* [Exercise requirements] Present as a numbered list, omitting blank lines, the lines of the records beginning with the line containing "The width and" and continuing through the line containing "Action: [x=67, y=227]", both included. Leave the pictures out of the answer.

* [Rows]
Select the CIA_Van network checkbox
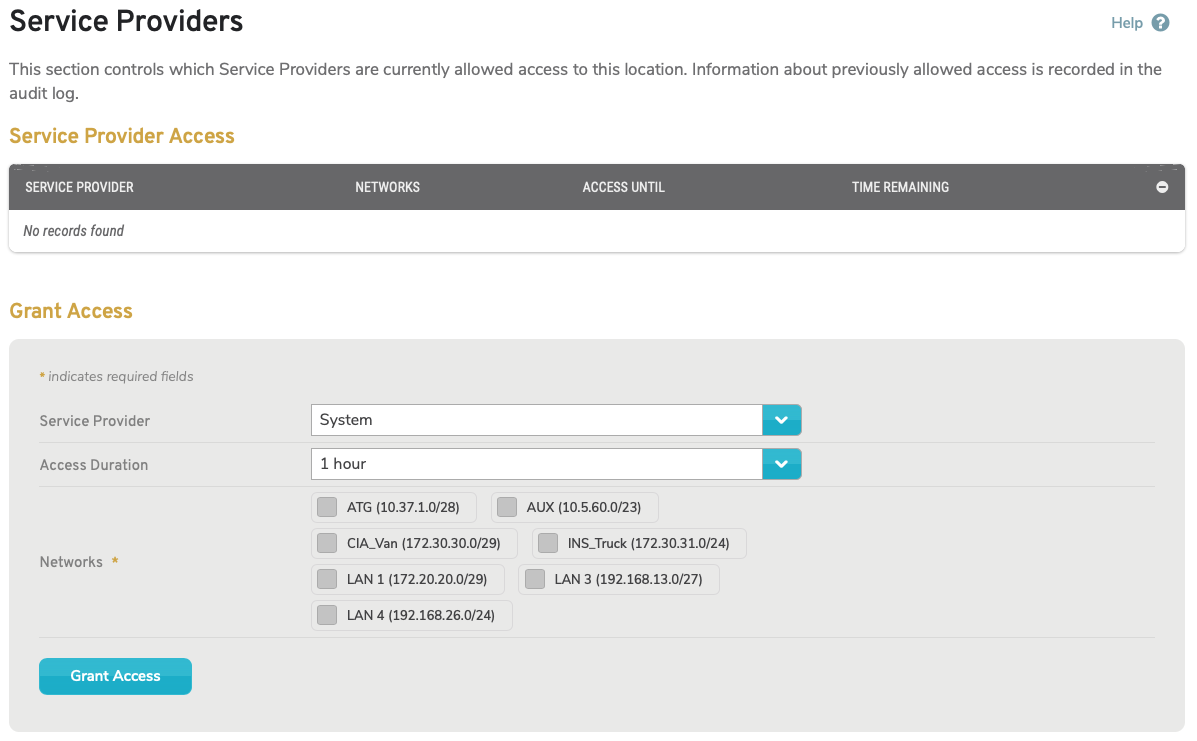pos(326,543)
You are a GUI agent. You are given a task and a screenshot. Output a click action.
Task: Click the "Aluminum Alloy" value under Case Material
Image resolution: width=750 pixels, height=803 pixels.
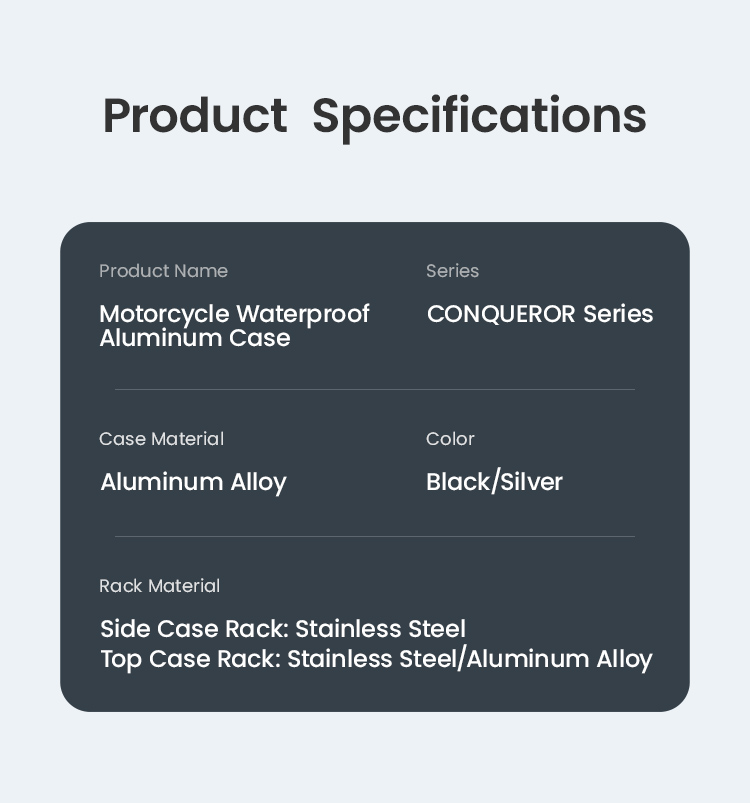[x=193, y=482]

--

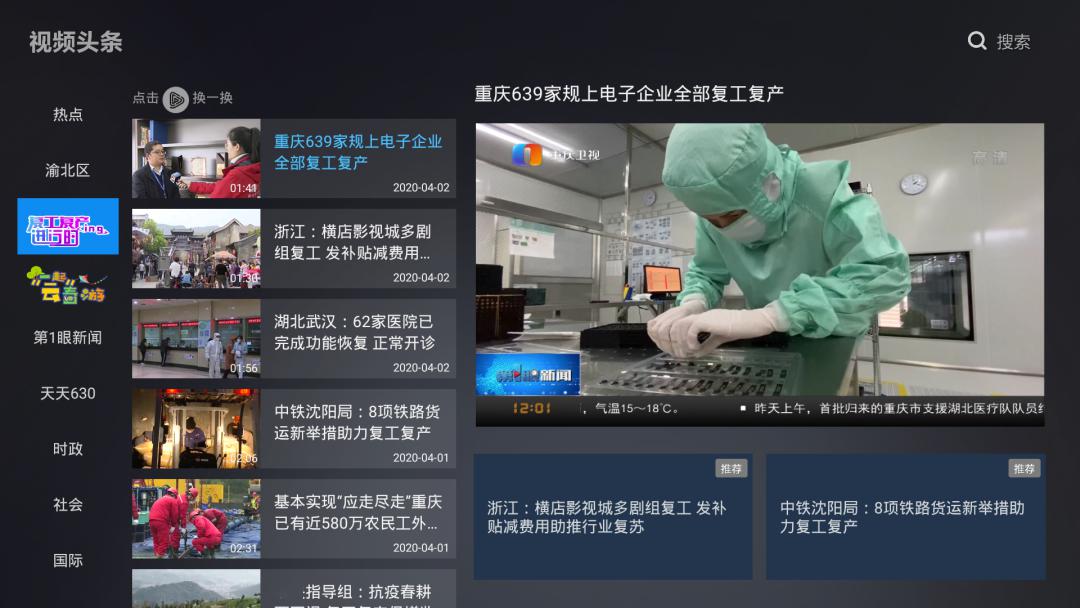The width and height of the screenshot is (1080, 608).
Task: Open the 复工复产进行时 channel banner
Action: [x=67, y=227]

* [Response for this exercise]
1. The width and height of the screenshot is (1080, 608).
2. Task: Open the 复工复产进行时 channel banner
3. Action: [x=67, y=227]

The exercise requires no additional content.